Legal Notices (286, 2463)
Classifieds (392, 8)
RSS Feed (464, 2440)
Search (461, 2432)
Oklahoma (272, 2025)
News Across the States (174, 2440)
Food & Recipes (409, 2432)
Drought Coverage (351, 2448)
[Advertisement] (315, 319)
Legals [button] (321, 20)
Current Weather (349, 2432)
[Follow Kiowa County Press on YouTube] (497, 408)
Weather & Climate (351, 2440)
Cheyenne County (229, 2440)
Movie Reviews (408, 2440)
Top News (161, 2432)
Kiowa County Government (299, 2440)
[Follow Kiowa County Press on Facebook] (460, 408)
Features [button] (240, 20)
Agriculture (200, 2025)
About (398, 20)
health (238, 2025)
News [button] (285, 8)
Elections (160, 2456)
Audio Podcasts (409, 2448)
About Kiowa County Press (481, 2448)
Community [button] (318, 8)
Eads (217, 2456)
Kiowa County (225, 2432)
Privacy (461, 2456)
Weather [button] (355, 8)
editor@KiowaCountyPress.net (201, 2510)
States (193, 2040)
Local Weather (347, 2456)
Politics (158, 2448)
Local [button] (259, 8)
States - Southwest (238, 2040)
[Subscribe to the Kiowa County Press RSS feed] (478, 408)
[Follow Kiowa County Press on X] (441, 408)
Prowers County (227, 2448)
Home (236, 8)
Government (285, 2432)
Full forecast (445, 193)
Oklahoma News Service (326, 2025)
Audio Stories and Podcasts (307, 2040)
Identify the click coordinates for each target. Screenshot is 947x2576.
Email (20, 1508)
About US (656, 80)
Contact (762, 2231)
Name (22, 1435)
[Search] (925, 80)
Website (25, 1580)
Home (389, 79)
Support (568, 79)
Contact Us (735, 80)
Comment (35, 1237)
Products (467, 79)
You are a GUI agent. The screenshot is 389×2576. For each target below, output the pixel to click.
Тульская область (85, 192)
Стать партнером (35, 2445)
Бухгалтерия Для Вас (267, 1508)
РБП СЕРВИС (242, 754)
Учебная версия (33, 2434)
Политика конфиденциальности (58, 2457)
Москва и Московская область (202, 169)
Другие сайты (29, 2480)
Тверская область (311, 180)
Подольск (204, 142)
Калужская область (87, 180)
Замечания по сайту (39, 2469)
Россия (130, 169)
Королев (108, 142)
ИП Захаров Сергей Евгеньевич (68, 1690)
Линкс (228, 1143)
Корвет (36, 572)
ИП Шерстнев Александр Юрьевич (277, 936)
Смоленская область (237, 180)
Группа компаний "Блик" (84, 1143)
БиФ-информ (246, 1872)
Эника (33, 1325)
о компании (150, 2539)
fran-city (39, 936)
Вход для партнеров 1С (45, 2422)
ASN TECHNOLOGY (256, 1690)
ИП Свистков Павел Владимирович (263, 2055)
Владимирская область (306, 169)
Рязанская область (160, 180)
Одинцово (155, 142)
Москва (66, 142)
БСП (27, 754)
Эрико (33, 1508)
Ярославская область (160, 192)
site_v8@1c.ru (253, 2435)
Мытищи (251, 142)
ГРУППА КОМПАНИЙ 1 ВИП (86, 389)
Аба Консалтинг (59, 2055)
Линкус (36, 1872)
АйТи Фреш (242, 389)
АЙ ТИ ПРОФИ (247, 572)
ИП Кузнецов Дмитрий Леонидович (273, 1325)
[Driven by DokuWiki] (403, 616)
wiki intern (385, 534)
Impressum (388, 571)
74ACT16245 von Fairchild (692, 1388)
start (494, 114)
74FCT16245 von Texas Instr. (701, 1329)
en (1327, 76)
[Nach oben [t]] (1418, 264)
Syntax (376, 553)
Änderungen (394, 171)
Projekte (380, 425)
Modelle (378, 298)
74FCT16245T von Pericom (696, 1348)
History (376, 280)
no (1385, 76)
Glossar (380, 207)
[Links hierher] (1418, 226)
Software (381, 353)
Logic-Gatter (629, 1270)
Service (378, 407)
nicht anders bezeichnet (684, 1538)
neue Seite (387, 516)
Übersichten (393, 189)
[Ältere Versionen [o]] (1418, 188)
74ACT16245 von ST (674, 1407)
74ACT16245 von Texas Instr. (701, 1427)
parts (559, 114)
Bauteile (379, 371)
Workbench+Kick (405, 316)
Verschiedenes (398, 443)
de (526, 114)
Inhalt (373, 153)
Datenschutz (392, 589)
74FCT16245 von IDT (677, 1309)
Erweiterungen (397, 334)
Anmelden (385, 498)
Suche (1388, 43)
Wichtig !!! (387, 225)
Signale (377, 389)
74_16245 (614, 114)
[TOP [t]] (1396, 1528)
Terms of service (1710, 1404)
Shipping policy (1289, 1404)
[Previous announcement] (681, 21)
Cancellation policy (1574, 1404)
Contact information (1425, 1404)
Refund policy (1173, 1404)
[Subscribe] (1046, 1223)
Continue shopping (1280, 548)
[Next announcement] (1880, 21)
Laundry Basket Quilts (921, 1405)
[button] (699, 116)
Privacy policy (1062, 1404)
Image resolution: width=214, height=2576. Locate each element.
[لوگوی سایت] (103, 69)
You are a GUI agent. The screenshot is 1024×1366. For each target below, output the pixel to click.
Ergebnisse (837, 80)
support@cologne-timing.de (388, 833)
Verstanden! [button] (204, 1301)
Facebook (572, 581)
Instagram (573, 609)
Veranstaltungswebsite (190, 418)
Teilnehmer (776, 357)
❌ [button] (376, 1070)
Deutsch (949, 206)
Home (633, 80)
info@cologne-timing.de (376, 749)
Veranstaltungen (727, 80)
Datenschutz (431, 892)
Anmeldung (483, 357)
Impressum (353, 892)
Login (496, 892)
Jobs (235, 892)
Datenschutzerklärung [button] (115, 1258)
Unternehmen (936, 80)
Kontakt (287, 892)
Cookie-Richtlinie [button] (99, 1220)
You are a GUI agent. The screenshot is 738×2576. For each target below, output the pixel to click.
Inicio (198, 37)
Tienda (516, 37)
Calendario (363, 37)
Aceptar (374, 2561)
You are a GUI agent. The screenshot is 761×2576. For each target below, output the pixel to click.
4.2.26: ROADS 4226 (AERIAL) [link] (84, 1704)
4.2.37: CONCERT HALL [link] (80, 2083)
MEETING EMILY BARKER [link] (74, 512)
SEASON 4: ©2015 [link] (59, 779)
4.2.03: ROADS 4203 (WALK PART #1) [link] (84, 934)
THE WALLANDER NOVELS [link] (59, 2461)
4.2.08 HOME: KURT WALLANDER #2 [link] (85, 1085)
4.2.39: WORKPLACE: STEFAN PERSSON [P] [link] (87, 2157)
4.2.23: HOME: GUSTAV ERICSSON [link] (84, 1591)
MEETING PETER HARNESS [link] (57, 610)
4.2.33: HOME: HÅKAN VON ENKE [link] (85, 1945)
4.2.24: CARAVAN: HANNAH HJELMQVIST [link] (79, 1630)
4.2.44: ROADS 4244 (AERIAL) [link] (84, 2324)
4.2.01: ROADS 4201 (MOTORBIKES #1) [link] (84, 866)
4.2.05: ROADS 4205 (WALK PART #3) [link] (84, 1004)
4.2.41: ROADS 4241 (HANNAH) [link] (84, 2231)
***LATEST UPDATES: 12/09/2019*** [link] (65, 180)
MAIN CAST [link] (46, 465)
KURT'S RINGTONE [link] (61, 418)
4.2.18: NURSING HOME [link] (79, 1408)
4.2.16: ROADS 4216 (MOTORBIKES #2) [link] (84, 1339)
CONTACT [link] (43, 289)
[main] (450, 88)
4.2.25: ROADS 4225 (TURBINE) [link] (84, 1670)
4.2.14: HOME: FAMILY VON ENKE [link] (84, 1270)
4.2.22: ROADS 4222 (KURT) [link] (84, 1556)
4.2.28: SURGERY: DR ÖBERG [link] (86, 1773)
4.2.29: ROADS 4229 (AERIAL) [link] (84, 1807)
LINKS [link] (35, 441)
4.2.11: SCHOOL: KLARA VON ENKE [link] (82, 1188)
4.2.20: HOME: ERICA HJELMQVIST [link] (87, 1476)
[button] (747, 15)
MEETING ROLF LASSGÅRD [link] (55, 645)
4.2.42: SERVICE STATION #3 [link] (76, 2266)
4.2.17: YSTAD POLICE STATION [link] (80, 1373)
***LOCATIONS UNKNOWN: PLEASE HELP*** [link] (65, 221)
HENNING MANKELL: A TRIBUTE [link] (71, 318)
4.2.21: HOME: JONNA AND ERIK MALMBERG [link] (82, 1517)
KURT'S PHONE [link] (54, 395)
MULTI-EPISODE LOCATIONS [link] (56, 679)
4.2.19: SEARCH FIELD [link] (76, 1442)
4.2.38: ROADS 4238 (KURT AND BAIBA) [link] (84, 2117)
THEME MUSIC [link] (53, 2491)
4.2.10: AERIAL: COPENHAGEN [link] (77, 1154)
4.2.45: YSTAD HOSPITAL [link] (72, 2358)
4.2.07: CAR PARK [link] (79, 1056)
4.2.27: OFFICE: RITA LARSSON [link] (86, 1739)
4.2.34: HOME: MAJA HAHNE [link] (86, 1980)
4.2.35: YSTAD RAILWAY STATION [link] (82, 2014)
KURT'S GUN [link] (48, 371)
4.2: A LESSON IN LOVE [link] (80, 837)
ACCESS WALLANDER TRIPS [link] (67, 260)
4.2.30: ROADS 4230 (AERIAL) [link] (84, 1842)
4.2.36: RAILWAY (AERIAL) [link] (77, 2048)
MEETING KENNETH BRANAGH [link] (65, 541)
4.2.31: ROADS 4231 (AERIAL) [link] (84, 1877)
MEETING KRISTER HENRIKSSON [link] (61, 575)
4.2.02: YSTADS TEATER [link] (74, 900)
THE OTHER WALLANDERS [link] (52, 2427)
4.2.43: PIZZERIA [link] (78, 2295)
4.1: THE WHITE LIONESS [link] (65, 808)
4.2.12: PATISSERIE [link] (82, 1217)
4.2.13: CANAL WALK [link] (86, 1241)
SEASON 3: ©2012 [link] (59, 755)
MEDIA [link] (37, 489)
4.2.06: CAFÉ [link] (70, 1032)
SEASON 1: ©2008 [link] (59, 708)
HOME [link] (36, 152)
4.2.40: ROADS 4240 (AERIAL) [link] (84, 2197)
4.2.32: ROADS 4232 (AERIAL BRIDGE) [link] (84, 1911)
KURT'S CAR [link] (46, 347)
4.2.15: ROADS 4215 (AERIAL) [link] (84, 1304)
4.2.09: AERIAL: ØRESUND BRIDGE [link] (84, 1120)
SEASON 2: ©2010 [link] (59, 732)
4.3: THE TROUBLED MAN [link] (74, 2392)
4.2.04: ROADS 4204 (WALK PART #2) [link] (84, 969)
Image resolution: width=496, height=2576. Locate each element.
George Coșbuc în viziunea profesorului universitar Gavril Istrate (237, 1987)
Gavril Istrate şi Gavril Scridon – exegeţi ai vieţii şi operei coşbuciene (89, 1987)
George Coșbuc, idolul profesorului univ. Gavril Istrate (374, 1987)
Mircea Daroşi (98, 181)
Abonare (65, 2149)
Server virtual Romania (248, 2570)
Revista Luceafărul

## Task to complete
List each line in the listing that contains the string "область".

## Task response
Тульская область (85, 192)
Москва и Московская область (202, 169)
Тверская область (311, 180)
Калужская область (87, 180)
Смоленская область (237, 180)
Владимирская область (306, 169)
Рязанская область (160, 180)
Ярославская область (160, 192)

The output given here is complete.